• [Selected text]

------

Did you ever have one of those mornings, that despite your best intentions, you screwed up and you are guilt-ridden the rest of the day? I recently had a day like that. It all started with a 90-minute school delay. I actually like a school delay on occasion; it gives both me and my kids a chance to catch up on some most-needed sleep - especially my little night owl. Last week brought an overwhelmingly large amount of homework for my 5th grader and she had been working diligently to finish it each night. Unfortunately, she also had her concert rehearsals and her brother's hockey practices to sit through, so her evenings had been unusually late. On this morning after receiving the delay notification, I sneaked into her room, turned off her alarm, and closed her door. She managed to sleep until 9:00 am! She would have an hour before having to get on the bus. What a leisurely morning we would enjoy. Or so I thought.

------

• [Instructions to follow]
Carry on the story of the 90-minute school delay morning, picking up right after its last sentence.

• [Data provided]
------

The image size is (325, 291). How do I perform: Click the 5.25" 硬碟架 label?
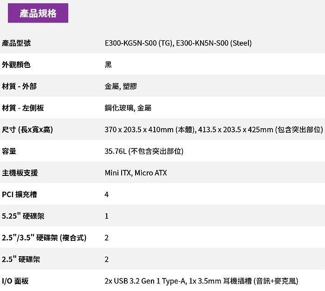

------

• [Output]
I let her watch TV while she ate her breakfast and I went to post to my blog and return a phone call. From my window, I saw my neighbor's daughters heading to the bus stop. I thought maybe they wanted to get there early so they could play in the fresh snow. But knowing their mother, they were not going to be playing in the snow before school, they were going to the bus stop as the bus was arriving so they wouldn't have to spend time out in the cold. Here comes my "oh sh*t!" moment...
I hung up on my friend and dashed into the kitchen. I told my daughter rather quickly and loudly that I did my math wrong (nothing new there) and I miscalculated when the bus was coming. It was coming RIGHT NOW! I took her homework and shoved it into her backpack while she threw on her boots and grabbed her coat. She was still chewing as we dashed into the car. "I'm going to have such a stomach ache from this!" she whined. "Me too," I thought.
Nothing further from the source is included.